Задание 1 — Выведите без изменений часть отрывка о судьбе пленных 260-й стрелковой дивизии, начиная со слов «В заключение, приведем» и далее до слов «260-й стрелковой дивизии1.» включительно.
Задание 2 — Пожалуйста, перечислите все лагеря, названные в отрывке о пленных 260-й стрелковой дивизии сразу после слов «умерли в немецких шталагах».

Отрывок для чтения —
Число погибших в плену определить не менее трудно. Персональные карточки военнопленных заводились лишь по прибытии в Германию. Поэтому, сколько умерло или было убито на марше или в пересыльных лагерях, сейчас узнать невозможно. В германских лагерях также погибли многие. Согласно доступным сегодня учетным карточкам военнопленных, многие красноармейцы и командиры 260 сд умерли в немецких шталагах. Аушвиц, Херлесхаузен, Мюльберг, Цайтхайн, Фюрстенберг, Ламсдорф, Хардткирхен, Масюковщина. . . В этих, и многих других лагерях погибли наши земляки, от эпидемий, голода, бесчеловечных условий труда. Очень долгое время судьба их была неизвестна родным и близким – несмотря на то, что документы на военнопленных были переданы после войны Советскому Союзу, семьям чаще всего сообщали лишь общие формулировки о том, что тот или иной человек умер в немецком плену или считается пропавшим без вести.

В настоящее время, к карточкам военнопленных (иногда, с фотографиями, сделанными в лагере), можно получить доступ благодаря созданной Министерством обороны РФ Объединенной базе данных «Мемориал». Книга памяти погибших в одном из крупнейших немецких лагерей военнопленных Эренхайн Цайтхайн, создана Объединением «Саксонский мемориал», и также доступна в сети Интернет.

В заключение, приведем воспоминания нескольких военнослужащих 260-й стрелковой дивизии. Видно, что судьба могла сложиться по-разному. Однако, объединяет всех то, что даже в самый трудный период войны никто не помышлял о том, чтобы сдаться на милость врага, и прилагал все силы, чтобы выжить и бороться. Иначе, не было бы Победы.

фотоВоспоминания Якова Ароновича Гельфандбейна, в 1941 году – командира взвода топографической разведки 2-го дивизиона 829-го артиллерийского полка 260-й стрелковой дивизии1.

«Моя позиция была именно в полосе 1028-го полка, на его левом фланге, где я держал оборону как простой командир стрелкового взвода. В моем взводе было 22 человека. Мой НП был где-то в районе высоты 210.7. Немецкое наступление выглядело так. С начала артиллерийской подготовки, которую поддерживал аэростат наблюдения, огонь велся преимущественно по переднему краю и огневым позициям нашей артиллерии. Авиации не было, танков – тоже. Огонь немцами велся по переднему краю и имел характер заградительного подвижного огня, окаймляющего наступающие войска. Немцы двигались не колоннами, а рассредоточенными цепями, по полю, не спеша, ведя огонь из стрелкового оружия на ходу, впереди шли автоматчики, ведя себя достаточно нагло, даже не пригибаясь под ответным (довольно успешным) огнем. Насколько успешно работала наша артиллерия по пехоте, сказать не могу, все ее возможности были направлены на подавление вражеских батарей, но на нашем участке у нас было мало артиллерии. Артиллерия стрелковых полков работала по пехоте противника, но подавлялась его огнем. На нашем участке немцы по дорогам не двигались – поле было сухое и они нашу пехоту, если ее не удавалось уничтожить, просто выдавливали.

Данные —
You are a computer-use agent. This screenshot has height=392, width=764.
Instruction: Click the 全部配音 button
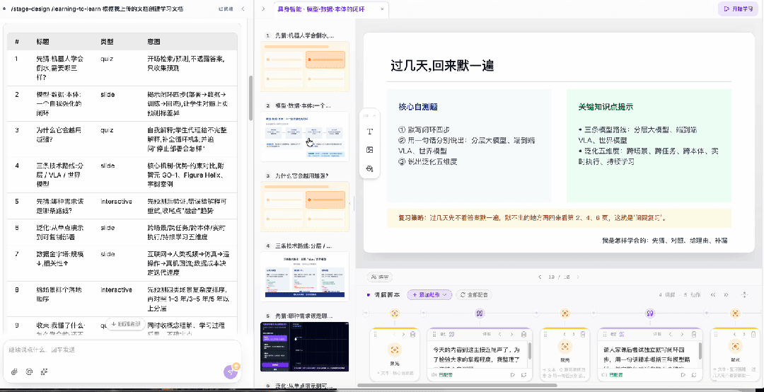pos(473,295)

Ответ на задание 1 —
В заключение, приведем воспоминания нескольких военнослужащих 260-й стрелковой дивизии. Видно, что судьба могла сложиться по-разному. Однако, объединяет всех то, что даже в самый трудный период войны никто не помышлял о том, чтобы сдаться на милость врага, и прилагал все силы, чтобы выжить и бороться. Иначе, не было бы Победы.

фотоВоспоминания Якова Ароновича Гельфандбейна, в 1941 году – командира взвода топографической разведки 2-го дивизиона 829-го артиллерийского полка 260-й стрелковой дивизии1.

Ответ на задание 2 — Аушвиц, Херлесхаузен, Мюльберг, Цайтхайн, Фюрстенберг, Ламсдорф, Хардткирхен, Масюковщина.